### EXERCISE
Copy out all of the data below, keeping every line and character as it is.
***** DATA
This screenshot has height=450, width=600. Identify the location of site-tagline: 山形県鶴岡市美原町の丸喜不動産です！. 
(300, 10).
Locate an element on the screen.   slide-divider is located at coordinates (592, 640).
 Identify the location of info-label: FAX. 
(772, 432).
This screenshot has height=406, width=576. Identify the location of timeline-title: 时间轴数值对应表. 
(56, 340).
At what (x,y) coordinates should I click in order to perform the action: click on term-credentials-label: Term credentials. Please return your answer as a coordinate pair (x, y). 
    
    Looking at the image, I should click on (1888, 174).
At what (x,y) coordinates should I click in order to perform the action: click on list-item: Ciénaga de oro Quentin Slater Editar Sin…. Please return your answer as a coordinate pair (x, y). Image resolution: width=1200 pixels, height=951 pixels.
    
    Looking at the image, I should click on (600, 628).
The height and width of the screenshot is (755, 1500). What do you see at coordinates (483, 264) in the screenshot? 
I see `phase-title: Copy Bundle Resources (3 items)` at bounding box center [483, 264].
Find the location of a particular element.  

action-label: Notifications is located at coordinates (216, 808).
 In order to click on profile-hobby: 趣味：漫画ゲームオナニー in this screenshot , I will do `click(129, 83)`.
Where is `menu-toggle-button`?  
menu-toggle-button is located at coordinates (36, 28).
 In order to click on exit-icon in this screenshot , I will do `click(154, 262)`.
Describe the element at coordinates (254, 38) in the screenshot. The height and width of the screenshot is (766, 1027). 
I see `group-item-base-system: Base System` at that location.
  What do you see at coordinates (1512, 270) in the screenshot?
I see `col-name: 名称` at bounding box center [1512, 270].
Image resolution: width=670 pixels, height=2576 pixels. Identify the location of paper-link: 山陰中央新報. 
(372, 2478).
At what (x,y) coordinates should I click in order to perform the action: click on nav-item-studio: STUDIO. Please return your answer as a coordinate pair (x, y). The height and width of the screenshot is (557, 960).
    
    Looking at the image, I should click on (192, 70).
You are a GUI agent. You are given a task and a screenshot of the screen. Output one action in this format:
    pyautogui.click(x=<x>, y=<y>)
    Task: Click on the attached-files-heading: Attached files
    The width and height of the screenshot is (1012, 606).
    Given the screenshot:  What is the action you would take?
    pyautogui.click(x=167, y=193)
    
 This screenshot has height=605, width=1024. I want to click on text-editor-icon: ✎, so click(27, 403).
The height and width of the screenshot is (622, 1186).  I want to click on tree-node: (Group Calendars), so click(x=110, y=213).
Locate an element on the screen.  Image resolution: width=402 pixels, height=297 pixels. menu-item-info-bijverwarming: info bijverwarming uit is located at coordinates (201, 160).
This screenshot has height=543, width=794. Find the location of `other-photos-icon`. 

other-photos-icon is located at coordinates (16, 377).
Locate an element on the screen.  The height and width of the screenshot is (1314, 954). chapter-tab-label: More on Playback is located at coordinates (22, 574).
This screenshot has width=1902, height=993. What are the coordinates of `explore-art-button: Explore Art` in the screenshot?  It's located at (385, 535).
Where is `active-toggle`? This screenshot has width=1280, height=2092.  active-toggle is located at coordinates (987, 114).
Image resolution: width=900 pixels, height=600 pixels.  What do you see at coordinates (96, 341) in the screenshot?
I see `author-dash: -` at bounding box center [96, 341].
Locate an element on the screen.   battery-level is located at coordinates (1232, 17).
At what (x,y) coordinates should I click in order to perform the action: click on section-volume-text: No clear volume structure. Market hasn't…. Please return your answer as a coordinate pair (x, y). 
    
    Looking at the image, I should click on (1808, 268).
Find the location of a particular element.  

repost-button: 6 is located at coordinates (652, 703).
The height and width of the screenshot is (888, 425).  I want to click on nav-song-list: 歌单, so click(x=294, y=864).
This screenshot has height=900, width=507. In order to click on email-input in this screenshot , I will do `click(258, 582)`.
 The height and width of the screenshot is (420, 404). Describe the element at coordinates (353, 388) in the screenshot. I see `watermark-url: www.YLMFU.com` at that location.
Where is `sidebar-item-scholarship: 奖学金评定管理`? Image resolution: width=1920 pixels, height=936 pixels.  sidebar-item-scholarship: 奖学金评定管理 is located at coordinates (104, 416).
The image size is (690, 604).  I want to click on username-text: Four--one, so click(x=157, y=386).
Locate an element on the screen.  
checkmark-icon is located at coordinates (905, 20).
**********
### OUTPUT FOR THIS EXERCISE
This screenshot has height=450, width=600. Identify the location of site-tagline: 山形県鶴岡市美原町の丸喜不動産です！. 
(300, 10).
Locate an element on the screen.   slide-divider is located at coordinates (592, 640).
 Identify the location of info-label: FAX. 
(772, 432).
This screenshot has height=406, width=576. Identify the location of timeline-title: 时间轴数值对应表. 
(56, 340).
At what (x,y) coordinates should I click in order to perform the action: click on term-credentials-label: Term credentials. Please return your answer as a coordinate pair (x, y). 
    
    Looking at the image, I should click on (1888, 174).
At what (x,y) coordinates should I click in order to perform the action: click on list-item: Ciénaga de oro Quentin Slater Editar Sin…. Please return your answer as a coordinate pair (x, y). Image resolution: width=1200 pixels, height=951 pixels.
    
    Looking at the image, I should click on (600, 628).
The height and width of the screenshot is (755, 1500). What do you see at coordinates (483, 264) in the screenshot? 
I see `phase-title: Copy Bundle Resources (3 items)` at bounding box center [483, 264].
Find the location of a particular element.  

action-label: Notifications is located at coordinates (216, 808).
 In order to click on profile-hobby: 趣味：漫画ゲームオナニー in this screenshot , I will do `click(129, 83)`.
Where is `menu-toggle-button`?  
menu-toggle-button is located at coordinates (36, 28).
 In order to click on exit-icon in this screenshot , I will do `click(154, 262)`.
Describe the element at coordinates (254, 38) in the screenshot. The height and width of the screenshot is (766, 1027). 
I see `group-item-base-system: Base System` at that location.
  What do you see at coordinates (1512, 270) in the screenshot?
I see `col-name: 名称` at bounding box center [1512, 270].
Image resolution: width=670 pixels, height=2576 pixels. Identify the location of paper-link: 山陰中央新報. 
(372, 2478).
At what (x,y) coordinates should I click in order to perform the action: click on nav-item-studio: STUDIO. Please return your answer as a coordinate pair (x, y). The height and width of the screenshot is (557, 960).
    
    Looking at the image, I should click on (192, 70).
You are a GUI agent. You are given a task and a screenshot of the screen. Output one action in this format:
    pyautogui.click(x=<x>, y=<y>)
    Task: Click on the attached-files-heading: Attached files
    The width and height of the screenshot is (1012, 606).
    Given the screenshot:  What is the action you would take?
    pyautogui.click(x=167, y=193)
    
 This screenshot has height=605, width=1024. I want to click on text-editor-icon: ✎, so click(27, 403).
The height and width of the screenshot is (622, 1186).  I want to click on tree-node: (Group Calendars), so click(x=110, y=213).
Locate an element on the screen.  Image resolution: width=402 pixels, height=297 pixels. menu-item-info-bijverwarming: info bijverwarming uit is located at coordinates (201, 160).
This screenshot has height=543, width=794. Find the location of `other-photos-icon`. 

other-photos-icon is located at coordinates (16, 377).
Locate an element on the screen.  The height and width of the screenshot is (1314, 954). chapter-tab-label: More on Playback is located at coordinates (22, 574).
This screenshot has width=1902, height=993. What are the coordinates of `explore-art-button: Explore Art` in the screenshot?  It's located at (385, 535).
Where is `active-toggle`? This screenshot has width=1280, height=2092.  active-toggle is located at coordinates (987, 114).
Image resolution: width=900 pixels, height=600 pixels.  What do you see at coordinates (96, 341) in the screenshot?
I see `author-dash: -` at bounding box center [96, 341].
Locate an element on the screen.   battery-level is located at coordinates (1232, 17).
At what (x,y) coordinates should I click in order to perform the action: click on section-volume-text: No clear volume structure. Market hasn't…. Please return your answer as a coordinate pair (x, y). 
    
    Looking at the image, I should click on (1808, 268).
Find the location of a particular element.  

repost-button: 6 is located at coordinates (652, 703).
The height and width of the screenshot is (888, 425).  I want to click on nav-song-list: 歌单, so click(x=294, y=864).
This screenshot has height=900, width=507. In order to click on email-input in this screenshot , I will do `click(258, 582)`.
 The height and width of the screenshot is (420, 404). Describe the element at coordinates (353, 388) in the screenshot. I see `watermark-url: www.YLMFU.com` at that location.
Where is `sidebar-item-scholarship: 奖学金评定管理`? Image resolution: width=1920 pixels, height=936 pixels.  sidebar-item-scholarship: 奖学金评定管理 is located at coordinates (104, 416).
The image size is (690, 604).  I want to click on username-text: Four--one, so click(x=157, y=386).
Locate an element on the screen.  
checkmark-icon is located at coordinates (905, 20).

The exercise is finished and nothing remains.